Tarefa proposta 1.
Substitua "screenshot" por "image" em todos os registos, sem alterar mais nada, e deixe as imagens fora da resposta.

Texto.
##############################
O dia de hoje, 27 de Janeiro, para além de ser o dia de nascimento de umas das figuras ímpares da história da humanidade, Wolfgang Amadeus Mozart, conhecido por ser um dos maiores e mais geniais compositores de todos os tempos, é também o dia escolhido para relembrar as vítimas do Holocausto, o dia em que, há 71 anos, foi feita a libertação do campo de concentração de Auschwitz-Birkenau pelas tropas soviéticas, dando um enorme passo para o fim daquele que foi um dos mais dramáticos tempos de que temos registo ou memória. Um acontecimento nada tem a ver com o outro, mas é precisamente sobre essa “distância” que esta minha reflexão se dedica.
O ser humano é capaz das coisas mais belas, mas também das mais horrendas, e essa dualidade faz-nos pensar no que define essa fronteira que, por vezes, pode ser muito ténue. Somos seres divinos, embora ainda muitos de nós não veja essa realidade, parte de um Todo que é pura Luz. Em cada um de nós há uma centelha divina, essa mesma parte do Todo que tem em si o potencial de revelarmos o que de mais divino há em nós. Accioná-la é também conectarmo-nos mais intensamente com o Todo, o que nem sempre pode ser pacífico.
##############################
Material do exercício.

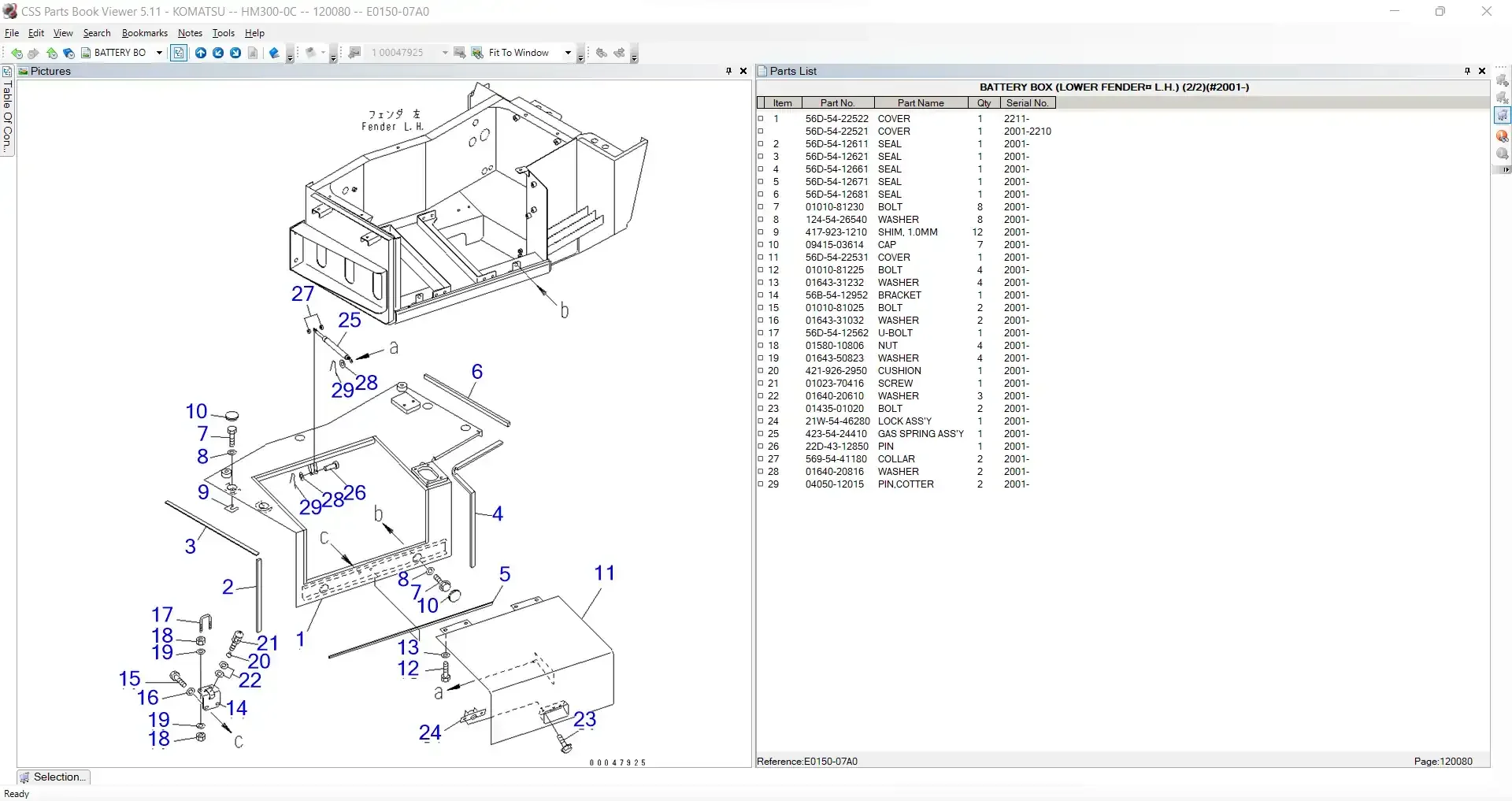Screen dimensions: 1512x801
Task: Open the 1 00047925 picture dropdown
Action: (x=445, y=53)
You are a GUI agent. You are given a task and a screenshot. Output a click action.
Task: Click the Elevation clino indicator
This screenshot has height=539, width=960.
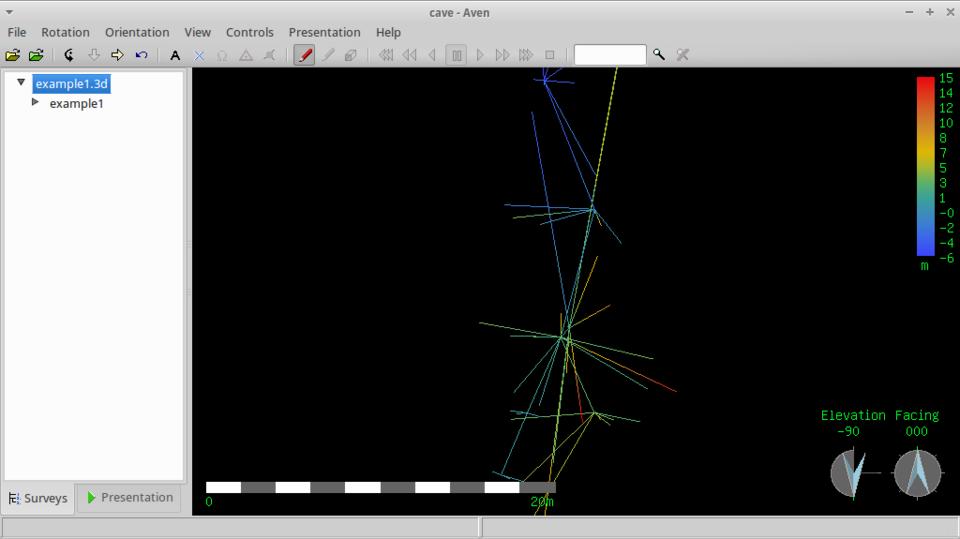tap(853, 473)
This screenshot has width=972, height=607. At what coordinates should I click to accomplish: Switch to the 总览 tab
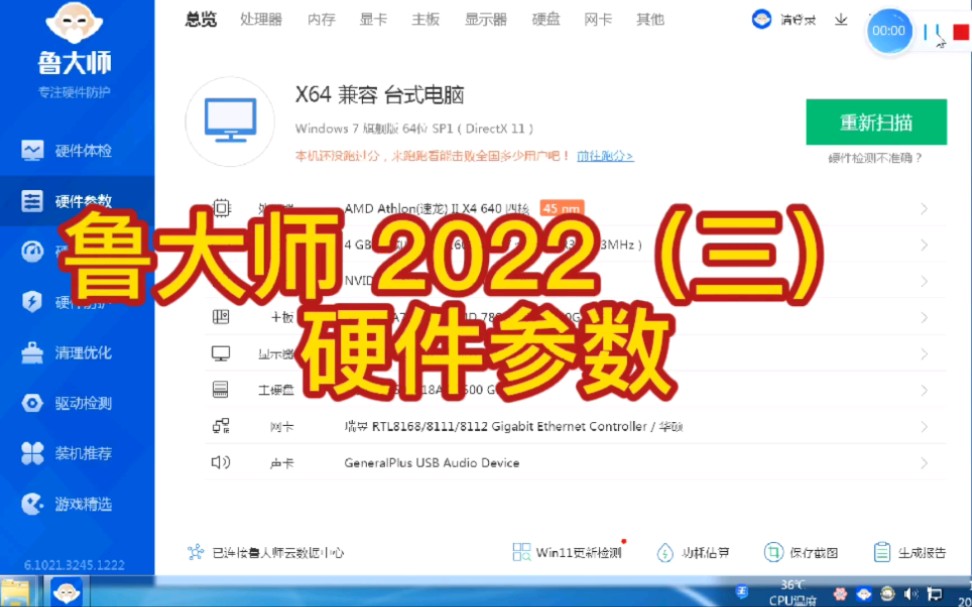(199, 18)
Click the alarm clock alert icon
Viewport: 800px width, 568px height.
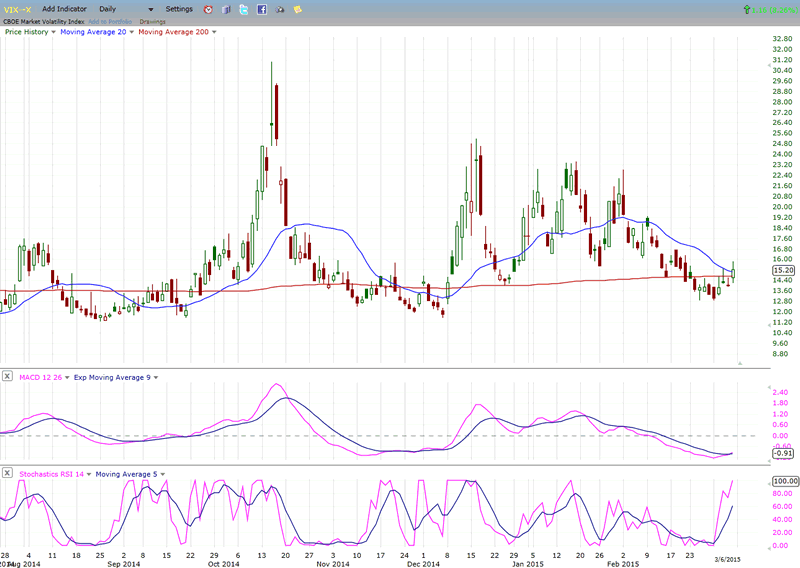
##############################
Tarefa proposta 2.
Reproduza palavra por palavra o texto integral sobre Mozart e as vítimas do Holocausto.

Resolução 1.
Screen dimensions: 1512x801
Task: Open the 1 00047925 picture dropdown
Action: (x=445, y=53)
You are a GUI agent. You are given a task and a image. Output a click action.
Task: Click the Elevation clino indicator
This image has height=539, width=960.
tap(853, 473)
This image has width=972, height=607. At what coordinates should I click to accomplish: Switch to the 总览 tab
(199, 18)
Click the alarm clock alert icon
Viewport: 800px width, 568px height.

Resolução 2.
O dia de hoje, 27 de Janeiro, para além de ser o dia de nascimento de umas das figuras ímpares da história da humanidade, Wolfgang Amadeus Mozart, conhecido por ser um dos maiores e mais geniais compositores de todos os tempos, é também o dia escolhido para relembrar as vítimas do Holocausto, o dia em que, há 71 anos, foi feita a libertação do campo de concentração de Auschwitz-Birkenau pelas tropas soviéticas, dando um enorme passo para o fim daquele que foi um dos mais dramáticos tempos de que temos registo ou memória. Um acontecimento nada tem a ver com o outro, mas é precisamente sobre essa “distância” que esta minha reflexão se dedica.
O ser humano é capaz das coisas mais belas, mas também das mais horrendas, e essa dualidade faz-nos pensar no que define essa fronteira que, por vezes, pode ser muito ténue. Somos seres divinos, embora ainda muitos de nós não veja essa realidade, parte de um Todo que é pura Luz. Em cada um de nós há uma centelha divina, essa mesma parte do Todo que tem em si o potencial de revelarmos o que de mais divino há em nós. Accioná-la é também conectarmo-nos mais intensamente com o Todo, o que nem sempre pode ser pacífico.